§ **LISTE À TRAITER**

»»

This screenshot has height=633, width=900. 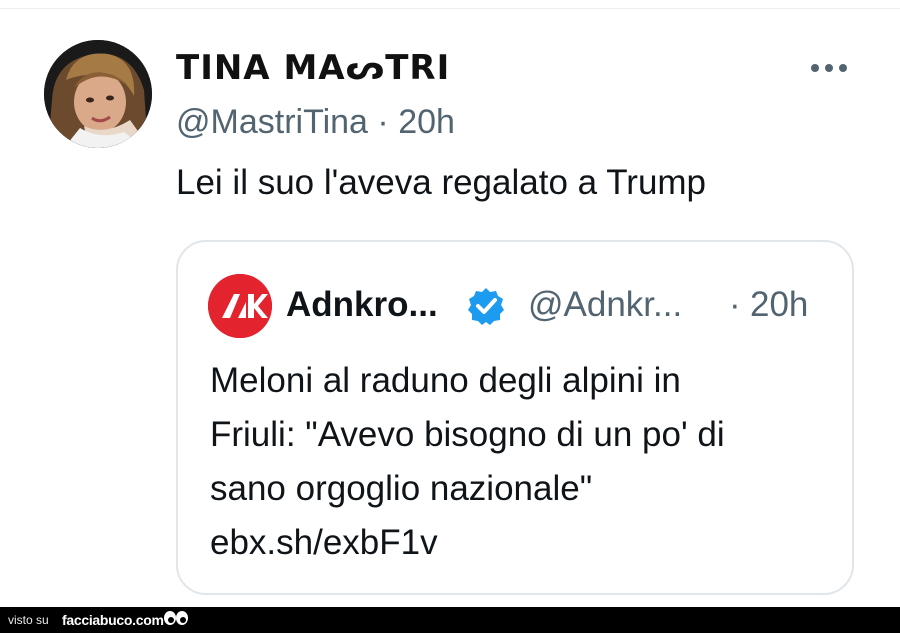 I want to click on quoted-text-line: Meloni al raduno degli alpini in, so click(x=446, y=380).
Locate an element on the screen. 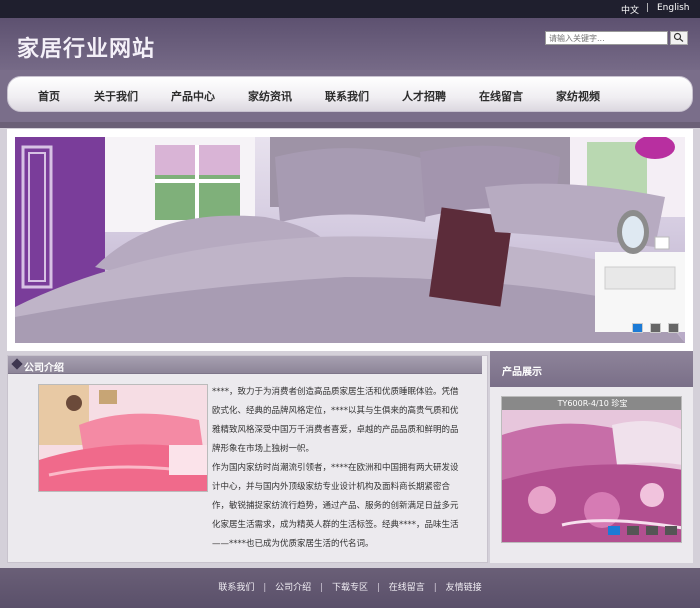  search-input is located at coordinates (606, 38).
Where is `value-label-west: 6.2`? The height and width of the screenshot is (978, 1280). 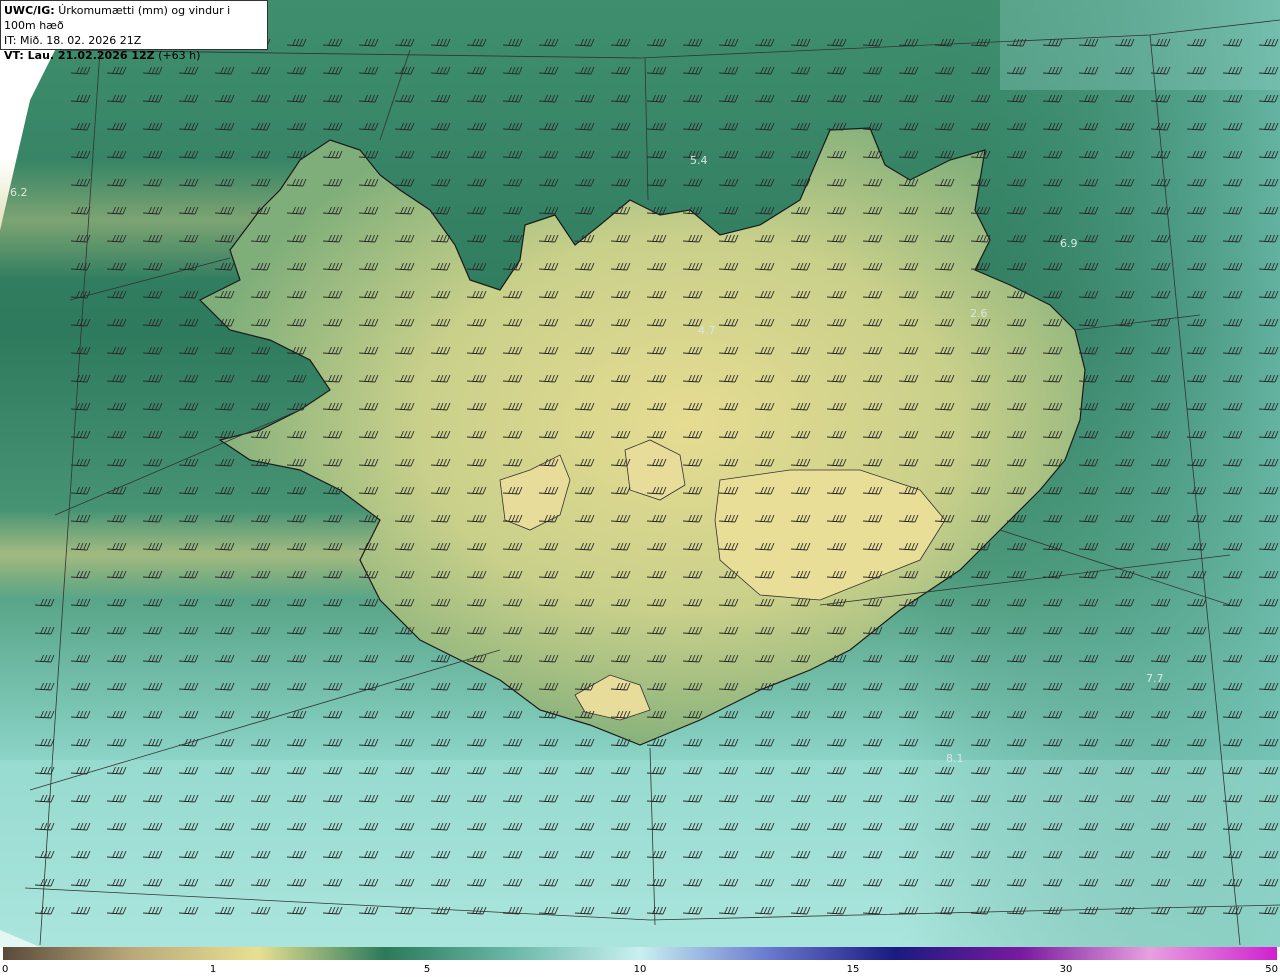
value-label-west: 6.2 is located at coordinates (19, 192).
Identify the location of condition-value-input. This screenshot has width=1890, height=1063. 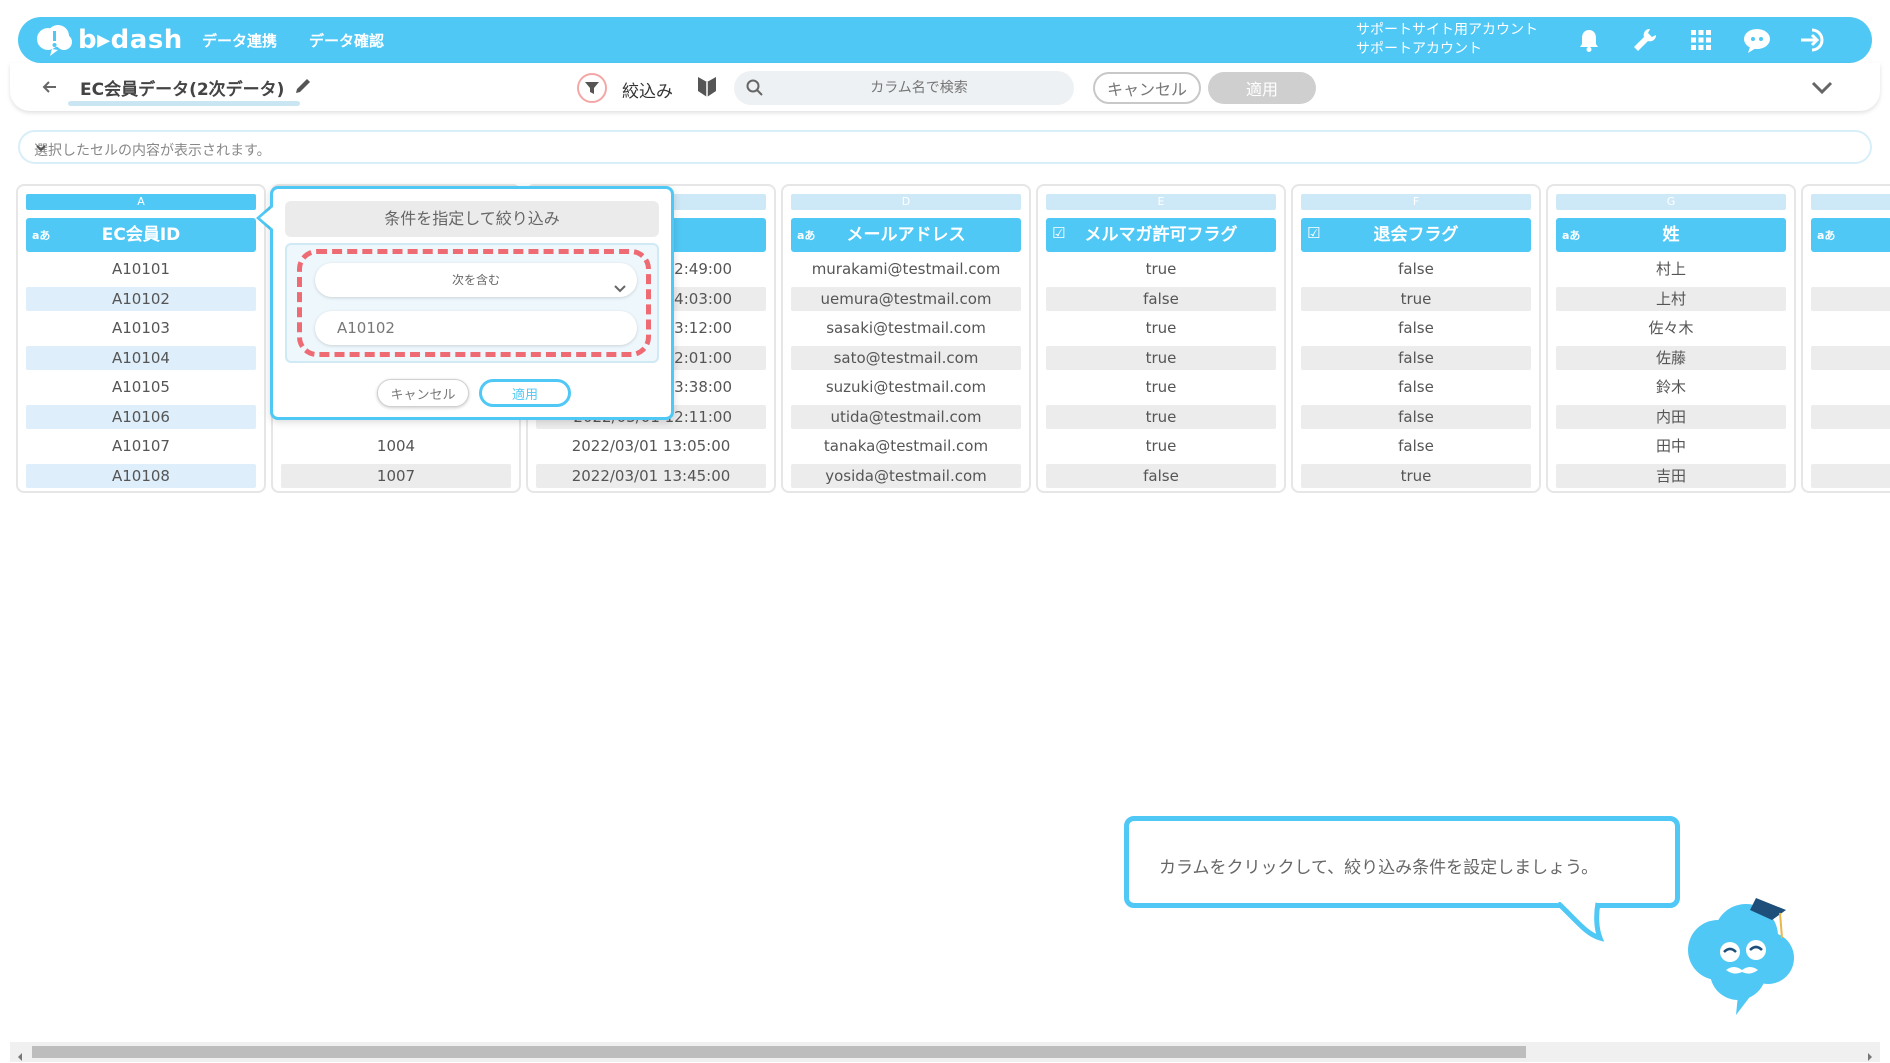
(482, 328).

««
»»

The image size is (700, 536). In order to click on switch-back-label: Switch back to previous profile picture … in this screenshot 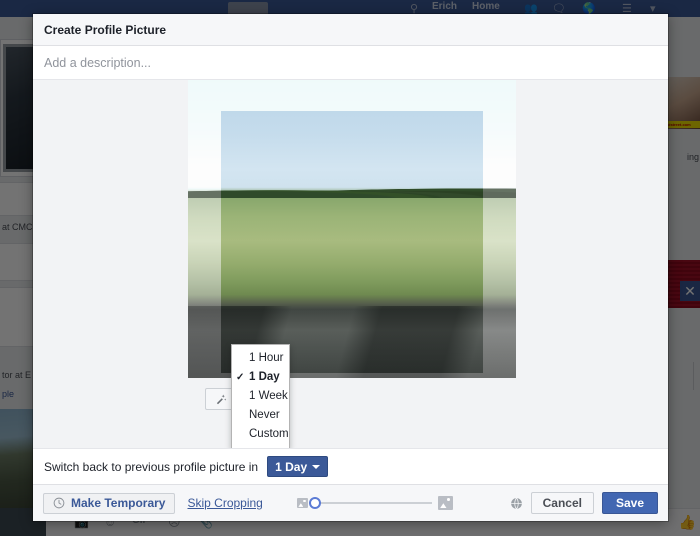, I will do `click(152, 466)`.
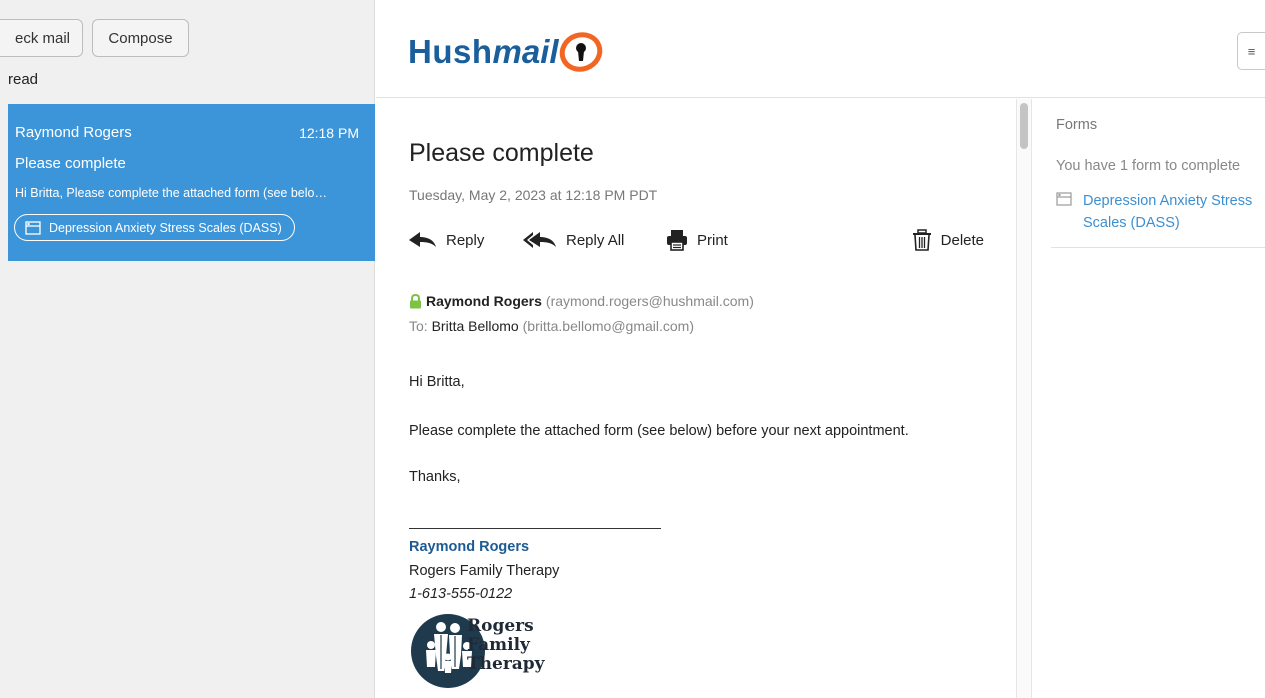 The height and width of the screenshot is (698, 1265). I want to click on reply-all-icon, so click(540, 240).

««

§ **TÂCHE**
Recopiez à l'identique les lignes de la liste, de celle qui contient « is (978, 1280). » jusqu'à celle qui contient « (482, 328). », ces deux lignes comprises. Omettez les images dans la réponse.

§ **RÉPONSE**
Where is `value-label-west: 6.2`? The height and width of the screenshot is (978, 1280). 
value-label-west: 6.2 is located at coordinates (19, 192).
Identify the location of condition-value-input. This screenshot has width=1890, height=1063. 
(482, 328).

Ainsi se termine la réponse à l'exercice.